======== ARTICOLO

• Diario d'ascolto
  • 5 Giugno 2018

    Il sacro di Monteverdi a una svolta

      Carlo Piccardi

    La raccolta di musica monteverdiana, pubblicata da Riccardo Amadino in Venezia nel 1610, è di notevole importanza storica da qualsiasi aspetto la si voglia considerare. L’apparizione abbinata del Vespro e della Messa a sei voci “In illo tempore”, oltre alla presentazione di due opere prestigiose, apre una prospettiva di concezioni artistiche nuove, determinate appunto dalla coesistenza di composizioni tanto diverse uscite dalla mente e dalle mani dello stesso autore. 

     monteverdi 2

    All’origine della raccolta sembra esserci stato un motivo pratico: la necessità di portare al papa un dignitoso omaggio, con l’intenzione di ottenere al figlio del musicista una borsa di studio per il Seminario pontificio in Roma. 

    Il papa regnante era Paolo V, deciso propugnatore del consolidamento dell’autorità ecclesiastica in funzione del raggiungimento dei fini proposti dalla Controriforma. Ciò spiegherebbe la presenza nella raccolta monteverdiana della Messa “In illo tempore” fondata come “messa parodia” su un mottetto di Nicolas Gombert, di impostazione polifonica e decisamente retrospettiva nel rincorrere i modelli fiamminghi di decenni precedenti, per ovvie ragioni preferiti dagli zelanti agenti della controffensiva cattolica alle innovazioni stilistiche orientate verso la monodia, a quel tempo già sul punto di lambire la musica liturgica.

    Ma lo stesso motivo non spiega la presenza nella raccolta di un’opera senza alcun dubbio rivoluzionaria, al di fuori di ogni regola vigente e per molti versi sperimentale, quale il Vespro della Beata Vergine

    Monteverdi 1

    I salmi del Vespro, scritti per coro con aggiunta di un esteso gruppo di strumenti, sono in “stile concertato” o in forma policorale di derivazione veneziana. Le composizioni intercalate ai salmi (“Nigra sum”, “Pulchra es”, “Duo Seraphim”, ecc.) perseguono pure una loro unità stilistica, essendo destinate a voci sole con accompagnamento di basso continuo. Il contrasto tra linguaggio strumentale e linguaggio vocale, e tra solisti e coro, in Monteverdi diventa assai più pronunciato che nella musica di Giovanni Gabrieli, esponente maggiore della scuola veneziana. Nel salmo iniziale “Domine me adiuvandum” il coro a sei parti sostiene un accordo di re maggiore in stile declamato, mentre gli strumenti introducono una serrata animazione di figure melodiche ripetute, trasposizione evidente della Toccata strumentale posta all’inizio dell’Orfeo.

================

▶ _ESERCIZI_
1 > Ricopia dall'articolo su Monteverdi il passo che comincia con le parole "Il sacro di" e si chiude dopo le parole "pontificio in Roma.".
2 > Secondo l'articolo su Monteverdi, le seguenti affermazioni sono vere? Per ciascuna rispondi sì o no e cita le parole dell'articolo che lo decidono.
(a) La raccolta fu pubblicata a Venezia nel 1610.
(b) La Messa "In illo tempore" si basa su un mottetto di Giovanni Gabrieli.
(c) Nel salmo "Domine me adiuvandum" il coro è a quattro parti.
3 > Prosegui l'articolo su Monteverdi dopo l'ultima frase riportata.

======== MATERIALE FORNITO

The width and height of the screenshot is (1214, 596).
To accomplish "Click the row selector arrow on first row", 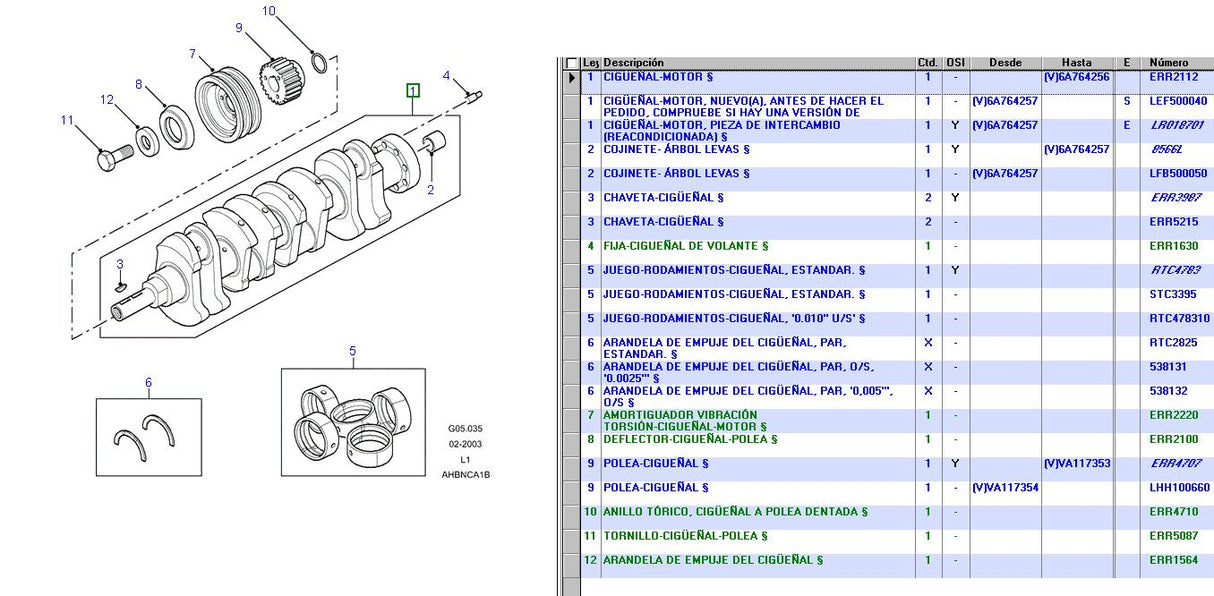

================

▶ _RISPOSTE_
1 >
Il sacro di Monteverdi a una svolta

      Carlo Piccardi

    La raccolta di musica monteverdiana, pubblicata da Riccardo Amadino in Venezia nel 1610, è di notevole importanza storica da qualsiasi aspetto la si voglia considerare. L’apparizione abbinata del Vespro e della Messa a sei voci “In illo tempore”, oltre alla presentazione di due opere prestigiose, apre una prospettiva di concezioni artistiche nuove, determinate appunto dalla coesistenza di composizioni tanto diverse uscite dalla mente e dalle mani dello stesso autore. 

     monteverdi 2

    All’origine della raccolta sembra esserci stato un motivo pratico: la necessità di portare al papa un dignitoso omaggio, con l’intenzione di ottenere al figlio del musicista una borsa di studio per il Seminario pontificio in Roma.

2 >
(a) Sì: "pubblicata da Riccardo Amadino in Venezia nel 1610".
(b) No: "fondata come “messa parodia” su un mottetto di Nicolas Gombert".
(c) No: "il coro a sei parti sostiene un accordo di re maggiore in stile declamato".

3 >
    MONTEVERDI MADONNA 2

    La differenziazione del materiale, già ricca a confronto della concezione della musica liturgica a quell’epoca, è completata dall’impiego assolutamente personale di “canti fermi”. Nel salmo “Nisi Dominum” a dieci voci il movimento dei due cori poggia sulla continua scansione del “cantus firmus” gregoriano nel basso, mentre la proposta di utilizzazione del “cantus firmus” contenuta dalla Sonata sopra Sancta Maria è ancor più originale. La composizione è infatti organizzata in tre sezioni, di cui l’ultima è la ripetizione della prima: la voce di soprano intona il “cantus firmus” (“Sancta Maria ora pro nobis”), invariabilmente ripetuto lungo l’intero brano per quanto riguarda la declamazione e il “tono”, ma via via arricchito dall’aggiungersi di una sontuosa veste strumentale, di una mutevolezza ritmica e melodica assai matura ed anticipatrice dello stile strumentale secentesco.

    MONTEVERDI VESPRO

    Il Vespro della Beta Vergine costituisce la prima testimonianza completa e convincente dell’ingresso del nuovo linguaggio monodico nella musica liturgica. Tale opera, colossale nella dimensione e capitale nell’importanza, rappresenta probabilmente il tentativo più ardito e senza paragoni di fondare, in sede di musica funzionale, una zona in cui far convergere non solo lo sforzo di edificare una grande costruzione sonora come poteva essere richiesta dalla circostanza, ma pure l’intera problematica artistica del musicista che, nella soluzione della questione espressiva, ha dibattuto la propria assillante ricerca. Infatti non è di secondaria importanza rilevare in questa composizione l’avvenuta unificazione stilistica, assumendo per la musica liturgica non dei semplici aspetti ma una concezione tipica della musica profana nella sua organicità, inducendo il compositore a manifestare senza limitazioni di sorta le acquisizioni della propria nuova concezione estetica.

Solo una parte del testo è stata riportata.